* **Materials provided**:

◆ ◆ ◆ ◆ ◆

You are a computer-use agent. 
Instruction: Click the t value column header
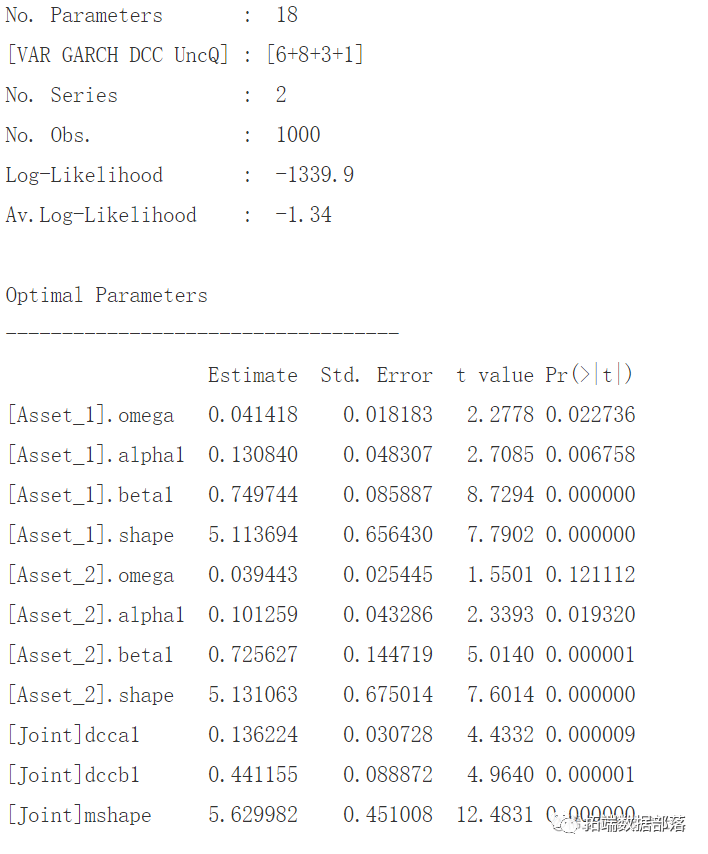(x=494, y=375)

◆ ◆ ◆ ◆ ◆

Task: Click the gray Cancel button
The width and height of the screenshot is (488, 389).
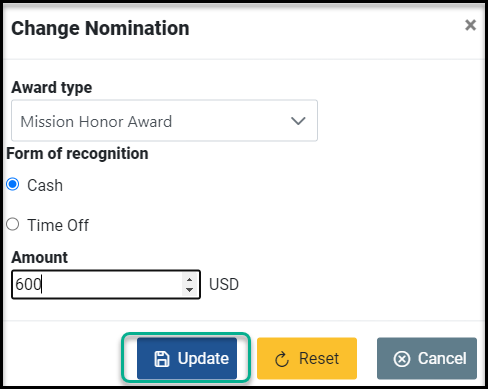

◆ ◆ ◆ ◆ ◆

* **Exercise**:
What you give back should be exactly the lines of the data above from the line with "Task: Click the gray Cancel button" through the line with "The width and", both of those included, and nothing more.

* **Response for this exercise**:
Task: Click the gray Cancel button
The width and height of the screenshot is (488, 389).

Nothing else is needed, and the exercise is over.